Output the entries underneath exactly as they are.

[[ GIVEN RECORDS open ]]

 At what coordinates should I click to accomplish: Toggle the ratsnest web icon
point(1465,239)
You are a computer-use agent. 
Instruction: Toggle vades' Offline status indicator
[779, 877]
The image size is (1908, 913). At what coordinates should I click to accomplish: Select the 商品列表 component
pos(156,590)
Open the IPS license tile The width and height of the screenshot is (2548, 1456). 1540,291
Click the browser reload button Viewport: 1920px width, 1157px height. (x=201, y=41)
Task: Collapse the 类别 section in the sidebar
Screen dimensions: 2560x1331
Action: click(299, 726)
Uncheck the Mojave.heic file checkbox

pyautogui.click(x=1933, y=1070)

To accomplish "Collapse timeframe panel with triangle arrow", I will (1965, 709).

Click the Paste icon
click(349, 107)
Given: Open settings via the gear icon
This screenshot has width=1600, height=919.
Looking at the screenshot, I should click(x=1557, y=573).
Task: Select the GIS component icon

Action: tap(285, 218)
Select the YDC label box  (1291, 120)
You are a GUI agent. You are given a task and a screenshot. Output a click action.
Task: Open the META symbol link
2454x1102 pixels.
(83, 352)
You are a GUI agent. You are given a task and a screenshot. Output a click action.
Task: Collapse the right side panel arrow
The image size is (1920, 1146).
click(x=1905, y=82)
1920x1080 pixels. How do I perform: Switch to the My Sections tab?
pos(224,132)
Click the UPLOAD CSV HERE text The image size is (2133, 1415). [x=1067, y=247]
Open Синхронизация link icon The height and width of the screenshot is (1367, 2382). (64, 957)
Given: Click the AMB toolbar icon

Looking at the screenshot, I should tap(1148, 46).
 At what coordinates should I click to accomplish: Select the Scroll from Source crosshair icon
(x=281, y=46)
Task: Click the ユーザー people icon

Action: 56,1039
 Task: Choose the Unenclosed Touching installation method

[[ GIVEN RECORDS closed ]]

■ **SOLUTION FOR THIS PROBLEM**:
 At what coordinates should I click to accomplish: Toggle the ratsnest web icon
point(1465,239)
You are a computer-use agent. 
Instruction: Toggle vades' Offline status indicator
[779, 877]
The image size is (1908, 913). At what coordinates should I click to accomplish: Select the 商品列表 component
pos(156,590)
Open the IPS license tile The width and height of the screenshot is (2548, 1456). 1540,291
Click the browser reload button Viewport: 1920px width, 1157px height. (x=201, y=41)
Task: Collapse the 类别 section in the sidebar
Screen dimensions: 2560x1331
Action: click(299, 726)
Uncheck the Mojave.heic file checkbox

pyautogui.click(x=1933, y=1070)

To accomplish "Collapse timeframe panel with triangle arrow", I will (1965, 709).

Click the Paste icon
click(349, 107)
Given: Open settings via the gear icon
This screenshot has width=1600, height=919.
Looking at the screenshot, I should click(x=1557, y=573).
Task: Select the GIS component icon

Action: tap(285, 218)
Select the YDC label box  (1291, 120)
You are a GUI agent. You are given a task and a screenshot. Output a click action.
Task: Open the META symbol link
2454x1102 pixels.
(83, 352)
You are a GUI agent. You are given a task and a screenshot. Output a click action.
Task: Collapse the right side panel arrow
The image size is (1920, 1146).
click(x=1905, y=82)
1920x1080 pixels. How do I perform: Switch to the My Sections tab?
pos(224,132)
Click the UPLOAD CSV HERE text The image size is (2133, 1415). [x=1067, y=247]
Open Синхронизация link icon The height and width of the screenshot is (1367, 2382). (64, 957)
Given: Click the AMB toolbar icon

Looking at the screenshot, I should tap(1148, 46).
 At what coordinates should I click to accomplish: Select the Scroll from Source crosshair icon
(x=281, y=46)
Task: Click the ユーザー people icon

Action: 56,1039
 Task: Choose the Unenclosed Touching installation method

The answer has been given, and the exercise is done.